Items from a dataset:
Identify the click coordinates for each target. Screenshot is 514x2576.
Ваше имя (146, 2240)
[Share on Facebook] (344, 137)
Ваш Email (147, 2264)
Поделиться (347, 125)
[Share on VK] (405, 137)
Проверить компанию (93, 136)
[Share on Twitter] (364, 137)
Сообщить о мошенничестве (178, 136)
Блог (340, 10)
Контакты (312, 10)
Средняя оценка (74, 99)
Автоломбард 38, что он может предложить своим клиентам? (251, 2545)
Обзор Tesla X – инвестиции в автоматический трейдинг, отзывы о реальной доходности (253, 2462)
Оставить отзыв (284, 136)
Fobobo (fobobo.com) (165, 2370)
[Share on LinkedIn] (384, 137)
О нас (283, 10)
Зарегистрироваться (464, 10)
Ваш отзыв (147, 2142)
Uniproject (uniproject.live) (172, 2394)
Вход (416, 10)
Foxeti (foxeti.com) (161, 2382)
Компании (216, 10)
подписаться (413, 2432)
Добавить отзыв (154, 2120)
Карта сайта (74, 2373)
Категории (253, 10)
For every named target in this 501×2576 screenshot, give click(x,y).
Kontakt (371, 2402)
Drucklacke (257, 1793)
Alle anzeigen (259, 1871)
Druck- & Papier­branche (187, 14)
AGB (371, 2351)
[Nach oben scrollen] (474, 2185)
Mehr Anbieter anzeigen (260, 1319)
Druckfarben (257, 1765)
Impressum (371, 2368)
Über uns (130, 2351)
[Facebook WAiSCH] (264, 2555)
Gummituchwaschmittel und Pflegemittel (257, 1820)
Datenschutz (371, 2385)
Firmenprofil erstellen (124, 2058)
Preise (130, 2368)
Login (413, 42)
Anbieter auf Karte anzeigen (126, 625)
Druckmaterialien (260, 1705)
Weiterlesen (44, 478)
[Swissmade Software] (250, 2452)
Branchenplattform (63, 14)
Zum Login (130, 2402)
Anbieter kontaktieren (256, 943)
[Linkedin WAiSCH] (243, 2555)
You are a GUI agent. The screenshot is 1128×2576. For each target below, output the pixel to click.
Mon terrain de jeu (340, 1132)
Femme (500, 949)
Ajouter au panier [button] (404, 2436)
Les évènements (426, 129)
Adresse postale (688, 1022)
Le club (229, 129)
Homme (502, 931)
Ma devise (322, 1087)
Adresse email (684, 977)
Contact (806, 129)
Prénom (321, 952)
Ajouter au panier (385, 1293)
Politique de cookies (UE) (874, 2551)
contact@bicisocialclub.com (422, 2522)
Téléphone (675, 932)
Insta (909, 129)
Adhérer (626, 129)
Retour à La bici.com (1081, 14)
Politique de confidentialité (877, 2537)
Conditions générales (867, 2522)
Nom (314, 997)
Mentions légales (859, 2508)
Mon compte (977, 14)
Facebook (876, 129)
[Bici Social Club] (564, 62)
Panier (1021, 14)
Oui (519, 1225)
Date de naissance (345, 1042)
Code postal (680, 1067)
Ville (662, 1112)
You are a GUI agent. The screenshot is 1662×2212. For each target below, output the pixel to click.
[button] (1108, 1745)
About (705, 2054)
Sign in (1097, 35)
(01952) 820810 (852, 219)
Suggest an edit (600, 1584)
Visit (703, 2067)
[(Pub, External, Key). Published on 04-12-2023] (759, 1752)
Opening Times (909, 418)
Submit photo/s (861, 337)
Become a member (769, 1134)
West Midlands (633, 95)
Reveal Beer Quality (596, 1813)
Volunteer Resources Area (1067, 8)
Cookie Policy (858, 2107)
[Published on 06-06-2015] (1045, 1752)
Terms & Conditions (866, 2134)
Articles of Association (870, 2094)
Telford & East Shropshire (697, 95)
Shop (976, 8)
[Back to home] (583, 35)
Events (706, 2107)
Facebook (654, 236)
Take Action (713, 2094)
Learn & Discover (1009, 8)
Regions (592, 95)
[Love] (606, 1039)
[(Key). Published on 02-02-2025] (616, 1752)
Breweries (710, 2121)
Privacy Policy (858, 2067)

Task description ▸
With nothing left out, return each entry exactly.

Expected answer ▸
Identify the click coordinates for each target. Screenshot is 514x2576.
Ваше имя (146, 2240)
[Share on Facebook] (344, 137)
Ваш Email (147, 2264)
Поделиться (347, 125)
[Share on VK] (405, 137)
Проверить компанию (93, 136)
[Share on Twitter] (364, 137)
Сообщить о мошенничестве (178, 136)
Блог (340, 10)
Контакты (312, 10)
Средняя оценка (74, 99)
Автоломбард 38, что он может предложить своим клиентам? (251, 2545)
Обзор Tesla X – инвестиции в автоматический трейдинг, отзывы о реальной доходности (253, 2462)
Оставить отзыв (284, 136)
Fobobo (fobobo.com) (165, 2370)
[Share on LinkedIn] (384, 137)
О нас (283, 10)
Зарегистрироваться (464, 10)
Ваш отзыв (147, 2142)
Uniproject (uniproject.live) (172, 2394)
Вход (416, 10)
Foxeti (foxeti.com) (161, 2382)
Компании (216, 10)
подписаться (413, 2432)
Добавить отзыв (154, 2120)
Карта сайта (74, 2373)
Категории (253, 10)
For every named target in this 501×2576 screenshot, give click(x,y).
Kontakt (371, 2402)
Drucklacke (257, 1793)
Alle anzeigen (259, 1871)
Druck- & Papier­branche (187, 14)
AGB (371, 2351)
[Nach oben scrollen] (474, 2185)
Mehr Anbieter anzeigen (260, 1319)
Druckfarben (257, 1765)
Impressum (371, 2368)
Über uns (130, 2351)
[Facebook WAiSCH] (264, 2555)
Gummituchwaschmittel und Pflegemittel (257, 1820)
Datenschutz (371, 2385)
Firmenprofil erstellen (124, 2058)
Preise (130, 2368)
Login (413, 42)
Anbieter auf Karte anzeigen (126, 625)
Druckmaterialien (260, 1705)
Weiterlesen (44, 478)
[Swissmade Software] (250, 2452)
Branchenplattform (63, 14)
Zum Login (130, 2402)
Anbieter kontaktieren (256, 943)
[Linkedin WAiSCH] (243, 2555)
You are a GUI agent. The screenshot is 1128×2576. For each target below, output the pixel to click.
Mon terrain de jeu (340, 1132)
Femme (500, 949)
Ajouter au panier [button] (404, 2436)
Les évènements (426, 129)
Adresse postale (688, 1022)
Le club (229, 129)
Homme (502, 931)
Ma devise (322, 1087)
Adresse email (684, 977)
Contact (806, 129)
Prénom (321, 952)
Ajouter au panier (385, 1293)
Politique de cookies (UE) (874, 2551)
contact@bicisocialclub.com (422, 2522)
Téléphone (675, 932)
Insta (909, 129)
Adhérer (626, 129)
Retour à La bici.com (1081, 14)
Politique de confidentialité (877, 2537)
Conditions générales (867, 2522)
Nom (314, 997)
Mentions légales (859, 2508)
Mon compte (977, 14)
Facebook (876, 129)
[Bici Social Club] (564, 62)
Panier (1021, 14)
Oui (519, 1225)
Date de naissance (345, 1042)
Code postal (680, 1067)
Ville (662, 1112)
You are a GUI agent. The screenshot is 1662×2212. For each target below, output the pixel to click.
[button] (1108, 1745)
About (705, 2054)
Sign in (1097, 35)
(01952) 820810 (852, 219)
Suggest an edit (600, 1584)
Visit (703, 2067)
[(Pub, External, Key). Published on 04-12-2023] (759, 1752)
Opening Times (909, 418)
Submit photo/s (861, 337)
Become a member (769, 1134)
West Midlands (633, 95)
Reveal Beer Quality (596, 1813)
Volunteer Resources Area (1067, 8)
Cookie Policy (858, 2107)
[Published on 06-06-2015] (1045, 1752)
Terms & Conditions (866, 2134)
Articles of Association (870, 2094)
Telford & East Shropshire (697, 95)
Shop (976, 8)
[Back to home] (583, 35)
Events (706, 2107)
Facebook (654, 236)
Take Action (713, 2094)
Learn & Discover (1009, 8)
Regions (592, 95)
[Love] (606, 1039)
[(Key). Published on 02-02-2025] (616, 1752)
Breweries (710, 2121)
Privacy Policy (858, 2067)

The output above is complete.